Entries provided:
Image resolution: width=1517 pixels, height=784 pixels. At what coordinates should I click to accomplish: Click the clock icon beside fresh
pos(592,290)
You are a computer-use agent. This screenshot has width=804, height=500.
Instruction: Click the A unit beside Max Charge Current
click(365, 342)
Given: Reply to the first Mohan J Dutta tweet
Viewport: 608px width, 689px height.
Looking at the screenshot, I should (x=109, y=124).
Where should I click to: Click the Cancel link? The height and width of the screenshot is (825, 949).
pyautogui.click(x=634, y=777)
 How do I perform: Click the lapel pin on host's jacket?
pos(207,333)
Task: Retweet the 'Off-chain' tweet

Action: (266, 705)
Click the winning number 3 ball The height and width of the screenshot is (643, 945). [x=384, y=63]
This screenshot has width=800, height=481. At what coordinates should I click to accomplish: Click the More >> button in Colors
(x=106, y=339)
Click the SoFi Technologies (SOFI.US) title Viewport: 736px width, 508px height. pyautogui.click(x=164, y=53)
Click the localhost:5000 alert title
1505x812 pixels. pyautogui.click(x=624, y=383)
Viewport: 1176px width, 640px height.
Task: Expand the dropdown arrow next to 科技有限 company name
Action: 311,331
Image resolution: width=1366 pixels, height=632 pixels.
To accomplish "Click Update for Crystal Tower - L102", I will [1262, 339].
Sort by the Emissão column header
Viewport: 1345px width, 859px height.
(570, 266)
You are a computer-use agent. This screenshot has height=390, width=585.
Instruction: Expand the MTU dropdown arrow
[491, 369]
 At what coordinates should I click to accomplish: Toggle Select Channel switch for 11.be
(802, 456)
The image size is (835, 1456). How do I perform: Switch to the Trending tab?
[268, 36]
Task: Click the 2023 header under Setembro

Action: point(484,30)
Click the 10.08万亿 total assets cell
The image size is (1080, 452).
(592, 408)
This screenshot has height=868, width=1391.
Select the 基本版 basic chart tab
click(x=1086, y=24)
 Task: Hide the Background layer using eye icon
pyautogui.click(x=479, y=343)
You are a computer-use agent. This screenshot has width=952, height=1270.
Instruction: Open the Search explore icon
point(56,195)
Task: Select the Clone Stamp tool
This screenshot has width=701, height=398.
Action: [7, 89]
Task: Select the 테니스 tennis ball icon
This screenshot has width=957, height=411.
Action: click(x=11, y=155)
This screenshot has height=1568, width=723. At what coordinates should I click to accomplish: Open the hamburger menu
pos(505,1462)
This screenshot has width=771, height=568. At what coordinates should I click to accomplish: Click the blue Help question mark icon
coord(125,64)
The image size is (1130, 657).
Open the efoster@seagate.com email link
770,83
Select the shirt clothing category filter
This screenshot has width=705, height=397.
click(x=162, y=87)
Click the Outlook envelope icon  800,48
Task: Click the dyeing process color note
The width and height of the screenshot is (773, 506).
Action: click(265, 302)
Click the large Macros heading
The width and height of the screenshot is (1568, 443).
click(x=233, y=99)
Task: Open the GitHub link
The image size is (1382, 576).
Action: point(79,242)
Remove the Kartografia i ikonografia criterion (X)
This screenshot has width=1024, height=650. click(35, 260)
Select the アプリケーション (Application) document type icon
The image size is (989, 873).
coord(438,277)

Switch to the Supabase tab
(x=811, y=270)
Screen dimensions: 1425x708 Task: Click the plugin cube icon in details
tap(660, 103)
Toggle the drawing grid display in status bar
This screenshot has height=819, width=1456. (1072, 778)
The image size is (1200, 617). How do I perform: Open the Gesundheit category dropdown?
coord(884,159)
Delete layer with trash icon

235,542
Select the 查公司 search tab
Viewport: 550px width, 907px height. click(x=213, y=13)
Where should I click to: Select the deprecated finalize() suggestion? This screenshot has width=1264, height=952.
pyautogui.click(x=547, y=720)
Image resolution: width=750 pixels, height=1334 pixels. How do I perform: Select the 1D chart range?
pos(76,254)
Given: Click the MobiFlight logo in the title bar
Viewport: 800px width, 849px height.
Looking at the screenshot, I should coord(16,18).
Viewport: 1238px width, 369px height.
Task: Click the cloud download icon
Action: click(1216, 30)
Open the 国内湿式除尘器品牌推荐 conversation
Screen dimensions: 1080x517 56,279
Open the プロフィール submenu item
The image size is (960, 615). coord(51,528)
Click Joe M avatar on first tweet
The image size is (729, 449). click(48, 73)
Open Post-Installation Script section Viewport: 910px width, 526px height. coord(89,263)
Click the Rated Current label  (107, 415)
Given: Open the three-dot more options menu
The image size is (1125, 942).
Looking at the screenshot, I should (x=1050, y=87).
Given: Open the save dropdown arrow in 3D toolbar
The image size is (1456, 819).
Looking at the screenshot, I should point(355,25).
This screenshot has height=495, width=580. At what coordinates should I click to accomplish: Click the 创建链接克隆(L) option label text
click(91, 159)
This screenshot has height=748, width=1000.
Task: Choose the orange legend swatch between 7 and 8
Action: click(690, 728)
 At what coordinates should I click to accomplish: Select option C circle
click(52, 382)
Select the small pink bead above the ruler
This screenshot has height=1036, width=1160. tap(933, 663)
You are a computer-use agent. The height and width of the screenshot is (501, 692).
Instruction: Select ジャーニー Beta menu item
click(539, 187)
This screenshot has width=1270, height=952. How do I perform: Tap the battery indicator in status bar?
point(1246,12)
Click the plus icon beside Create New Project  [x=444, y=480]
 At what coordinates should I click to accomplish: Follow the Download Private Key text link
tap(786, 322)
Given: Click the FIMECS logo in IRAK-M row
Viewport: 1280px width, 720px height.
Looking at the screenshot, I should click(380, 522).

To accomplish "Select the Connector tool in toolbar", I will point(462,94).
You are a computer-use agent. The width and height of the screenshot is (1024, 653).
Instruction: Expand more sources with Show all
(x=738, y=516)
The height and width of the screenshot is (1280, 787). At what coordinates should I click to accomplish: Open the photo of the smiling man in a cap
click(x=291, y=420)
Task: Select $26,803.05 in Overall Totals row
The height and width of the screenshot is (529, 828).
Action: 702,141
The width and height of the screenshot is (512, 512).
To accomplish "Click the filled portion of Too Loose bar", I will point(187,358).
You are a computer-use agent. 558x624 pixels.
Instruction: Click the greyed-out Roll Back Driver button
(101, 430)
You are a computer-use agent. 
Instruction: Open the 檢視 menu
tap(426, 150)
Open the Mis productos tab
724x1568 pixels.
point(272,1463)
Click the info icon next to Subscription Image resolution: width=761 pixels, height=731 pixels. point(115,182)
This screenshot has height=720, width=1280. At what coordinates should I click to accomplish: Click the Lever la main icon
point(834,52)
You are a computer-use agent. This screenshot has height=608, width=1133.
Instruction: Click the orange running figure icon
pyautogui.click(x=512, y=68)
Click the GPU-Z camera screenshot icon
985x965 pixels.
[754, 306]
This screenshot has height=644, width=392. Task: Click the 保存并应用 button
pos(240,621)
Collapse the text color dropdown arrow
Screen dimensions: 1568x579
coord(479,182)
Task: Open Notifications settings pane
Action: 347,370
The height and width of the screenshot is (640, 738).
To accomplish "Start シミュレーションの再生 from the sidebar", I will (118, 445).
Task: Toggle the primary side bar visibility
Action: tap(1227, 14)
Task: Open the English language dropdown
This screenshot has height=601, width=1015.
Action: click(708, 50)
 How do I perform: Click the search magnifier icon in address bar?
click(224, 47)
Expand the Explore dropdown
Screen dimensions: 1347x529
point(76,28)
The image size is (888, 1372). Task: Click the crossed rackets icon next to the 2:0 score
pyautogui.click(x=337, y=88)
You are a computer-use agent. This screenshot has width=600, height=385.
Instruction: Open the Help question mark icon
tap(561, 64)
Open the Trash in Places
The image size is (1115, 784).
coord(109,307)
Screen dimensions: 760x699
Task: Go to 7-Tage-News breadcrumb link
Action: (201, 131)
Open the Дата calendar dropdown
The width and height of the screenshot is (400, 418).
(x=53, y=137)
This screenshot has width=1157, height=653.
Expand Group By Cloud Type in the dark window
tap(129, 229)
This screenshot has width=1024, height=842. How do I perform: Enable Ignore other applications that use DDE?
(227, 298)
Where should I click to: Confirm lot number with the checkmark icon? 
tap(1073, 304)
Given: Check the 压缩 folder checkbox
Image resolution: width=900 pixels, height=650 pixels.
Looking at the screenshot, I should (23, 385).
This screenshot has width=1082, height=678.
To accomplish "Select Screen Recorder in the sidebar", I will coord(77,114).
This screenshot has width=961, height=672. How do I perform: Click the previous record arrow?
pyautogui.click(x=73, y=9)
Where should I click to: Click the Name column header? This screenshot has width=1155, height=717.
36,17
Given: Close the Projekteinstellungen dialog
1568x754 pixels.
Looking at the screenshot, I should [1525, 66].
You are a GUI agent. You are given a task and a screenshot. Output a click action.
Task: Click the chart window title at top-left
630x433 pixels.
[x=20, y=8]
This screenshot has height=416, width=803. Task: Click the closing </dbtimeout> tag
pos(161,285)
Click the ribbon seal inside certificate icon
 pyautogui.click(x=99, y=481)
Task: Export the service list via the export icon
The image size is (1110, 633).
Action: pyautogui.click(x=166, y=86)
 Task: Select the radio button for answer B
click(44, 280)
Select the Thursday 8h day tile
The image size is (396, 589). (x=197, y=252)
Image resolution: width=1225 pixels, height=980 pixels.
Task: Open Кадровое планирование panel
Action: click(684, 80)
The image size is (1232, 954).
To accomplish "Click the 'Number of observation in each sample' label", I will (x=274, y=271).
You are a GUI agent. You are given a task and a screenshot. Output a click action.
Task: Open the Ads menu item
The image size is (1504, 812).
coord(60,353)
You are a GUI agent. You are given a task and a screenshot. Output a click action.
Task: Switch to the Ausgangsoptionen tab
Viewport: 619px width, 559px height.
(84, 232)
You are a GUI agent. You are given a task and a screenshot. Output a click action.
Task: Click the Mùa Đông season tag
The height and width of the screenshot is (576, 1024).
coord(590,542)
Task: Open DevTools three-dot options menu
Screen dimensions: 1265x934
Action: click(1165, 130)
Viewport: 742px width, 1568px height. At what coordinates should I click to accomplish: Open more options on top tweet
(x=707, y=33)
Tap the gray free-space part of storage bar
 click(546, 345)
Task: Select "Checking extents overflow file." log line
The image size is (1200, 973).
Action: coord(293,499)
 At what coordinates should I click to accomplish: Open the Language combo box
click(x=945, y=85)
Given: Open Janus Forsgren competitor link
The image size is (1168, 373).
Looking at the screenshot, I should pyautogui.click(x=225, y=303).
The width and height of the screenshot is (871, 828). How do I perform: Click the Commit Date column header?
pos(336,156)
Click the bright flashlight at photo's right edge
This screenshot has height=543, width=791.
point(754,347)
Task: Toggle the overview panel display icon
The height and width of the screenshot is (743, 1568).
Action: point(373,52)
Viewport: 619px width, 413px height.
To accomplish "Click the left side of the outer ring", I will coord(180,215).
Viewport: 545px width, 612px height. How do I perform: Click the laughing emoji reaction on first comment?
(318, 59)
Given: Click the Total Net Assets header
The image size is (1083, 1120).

Task instructions: In the material above, tally each line where "ball" appears, and respond with only the tally.

Response to this task: 2